[Stored entries]
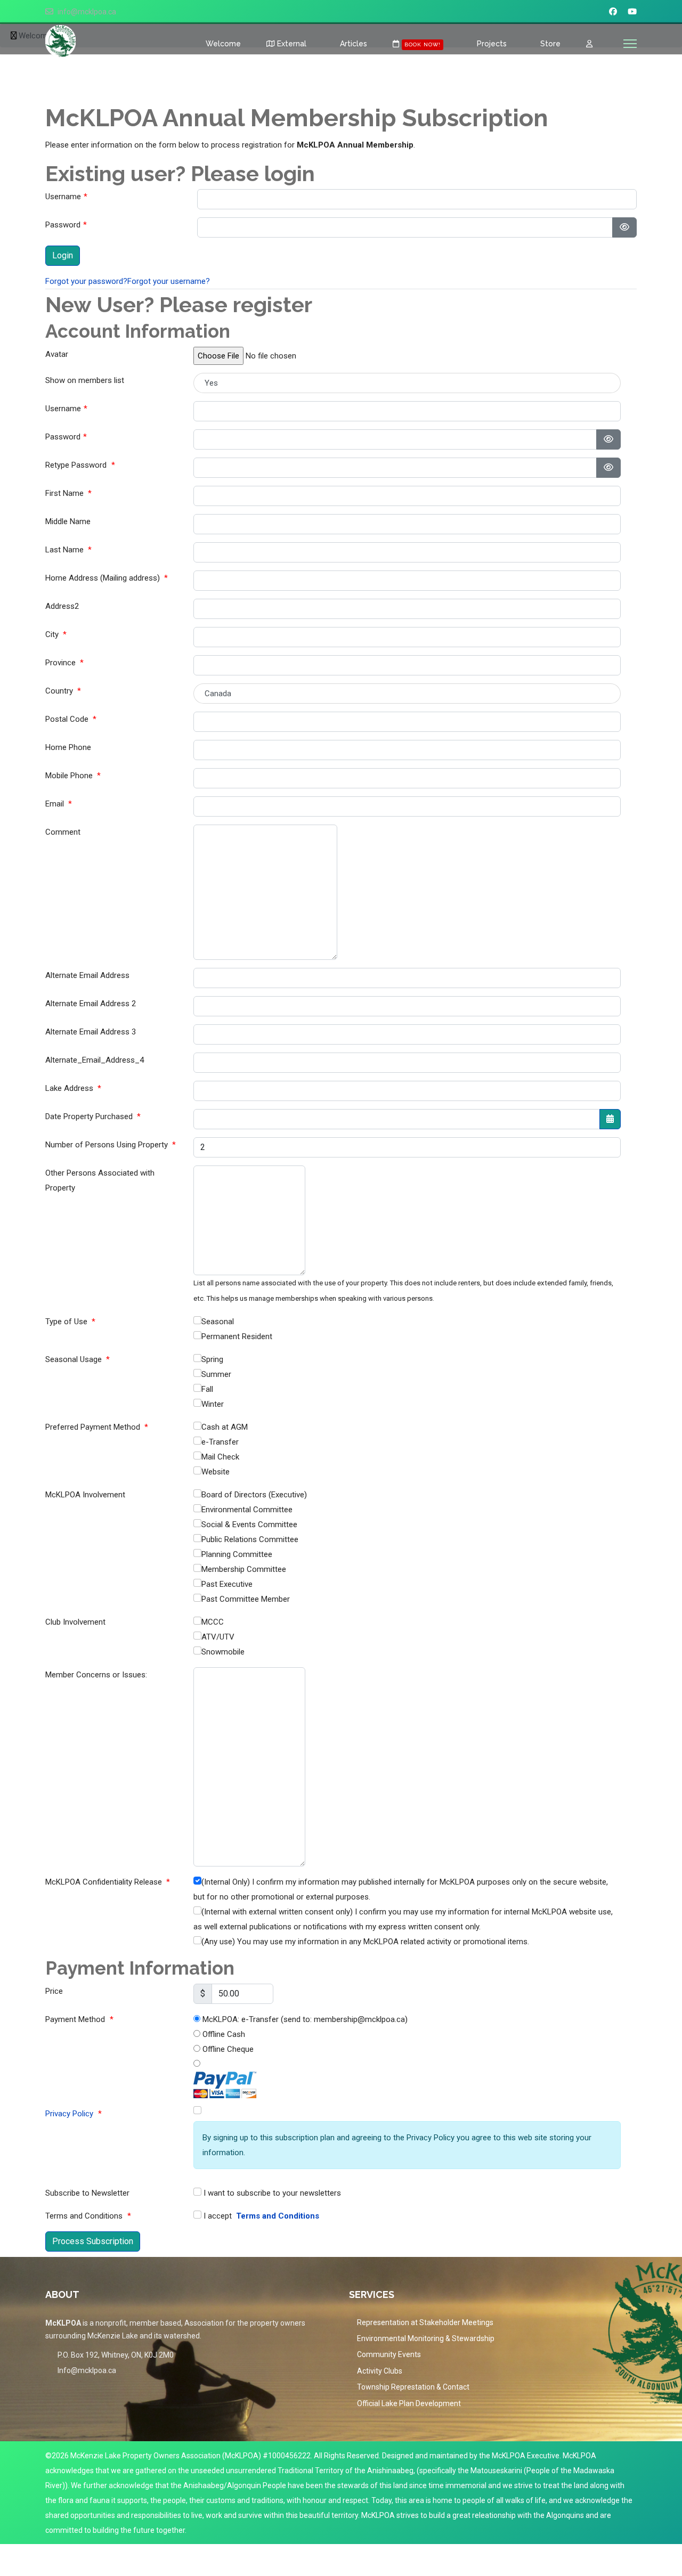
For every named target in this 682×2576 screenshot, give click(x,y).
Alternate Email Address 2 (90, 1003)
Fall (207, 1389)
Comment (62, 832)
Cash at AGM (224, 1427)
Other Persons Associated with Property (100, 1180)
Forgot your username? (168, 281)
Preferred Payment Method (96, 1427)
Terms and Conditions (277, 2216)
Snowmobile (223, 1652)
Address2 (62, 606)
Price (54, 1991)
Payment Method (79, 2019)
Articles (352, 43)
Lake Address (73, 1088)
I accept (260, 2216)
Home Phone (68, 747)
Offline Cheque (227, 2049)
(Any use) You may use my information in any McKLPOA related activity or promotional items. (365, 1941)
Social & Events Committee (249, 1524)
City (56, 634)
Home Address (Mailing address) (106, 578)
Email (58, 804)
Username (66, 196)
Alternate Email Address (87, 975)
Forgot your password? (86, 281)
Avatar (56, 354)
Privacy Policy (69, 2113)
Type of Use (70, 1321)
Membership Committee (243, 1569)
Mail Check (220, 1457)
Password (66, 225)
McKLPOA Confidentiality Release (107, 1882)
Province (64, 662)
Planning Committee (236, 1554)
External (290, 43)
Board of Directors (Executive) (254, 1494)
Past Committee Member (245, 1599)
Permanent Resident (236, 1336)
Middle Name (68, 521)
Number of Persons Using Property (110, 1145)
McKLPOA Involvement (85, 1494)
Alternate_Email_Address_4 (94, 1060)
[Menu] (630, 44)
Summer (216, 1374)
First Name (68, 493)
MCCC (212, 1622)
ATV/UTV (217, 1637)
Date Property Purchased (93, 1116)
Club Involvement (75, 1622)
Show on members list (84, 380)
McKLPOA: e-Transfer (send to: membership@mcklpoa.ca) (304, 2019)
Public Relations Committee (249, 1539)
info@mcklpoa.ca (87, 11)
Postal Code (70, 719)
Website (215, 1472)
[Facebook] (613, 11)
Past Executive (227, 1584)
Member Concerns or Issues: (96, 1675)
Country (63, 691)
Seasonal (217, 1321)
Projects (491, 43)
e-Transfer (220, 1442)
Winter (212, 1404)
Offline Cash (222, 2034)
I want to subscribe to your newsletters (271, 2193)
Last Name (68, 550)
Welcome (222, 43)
--
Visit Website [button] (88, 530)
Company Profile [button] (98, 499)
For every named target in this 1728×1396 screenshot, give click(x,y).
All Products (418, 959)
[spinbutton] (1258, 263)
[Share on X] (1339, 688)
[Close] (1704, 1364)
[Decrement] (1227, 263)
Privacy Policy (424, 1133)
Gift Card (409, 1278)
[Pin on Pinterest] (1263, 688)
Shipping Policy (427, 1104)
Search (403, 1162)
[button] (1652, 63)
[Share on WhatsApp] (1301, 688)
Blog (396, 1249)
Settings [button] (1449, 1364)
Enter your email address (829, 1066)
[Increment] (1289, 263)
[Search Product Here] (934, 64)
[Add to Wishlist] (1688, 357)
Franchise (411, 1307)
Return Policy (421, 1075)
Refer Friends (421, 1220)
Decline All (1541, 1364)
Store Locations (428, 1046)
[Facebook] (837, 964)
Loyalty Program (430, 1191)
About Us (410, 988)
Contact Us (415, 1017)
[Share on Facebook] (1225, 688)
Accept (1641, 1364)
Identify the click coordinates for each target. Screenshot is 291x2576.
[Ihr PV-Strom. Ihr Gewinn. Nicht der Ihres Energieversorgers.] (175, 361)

§ **PROBLEM REQUIREMENTS**: Could you transcribe the entries above word for word, from the line with "I want to subscribe" down to the line with "Welcome (222, 43)", keeping both?

§ **SOLUTION TO THIS TASK**:
I want to subscribe to your newsletters (271, 2193)
Last Name (68, 550)
Welcome (222, 43)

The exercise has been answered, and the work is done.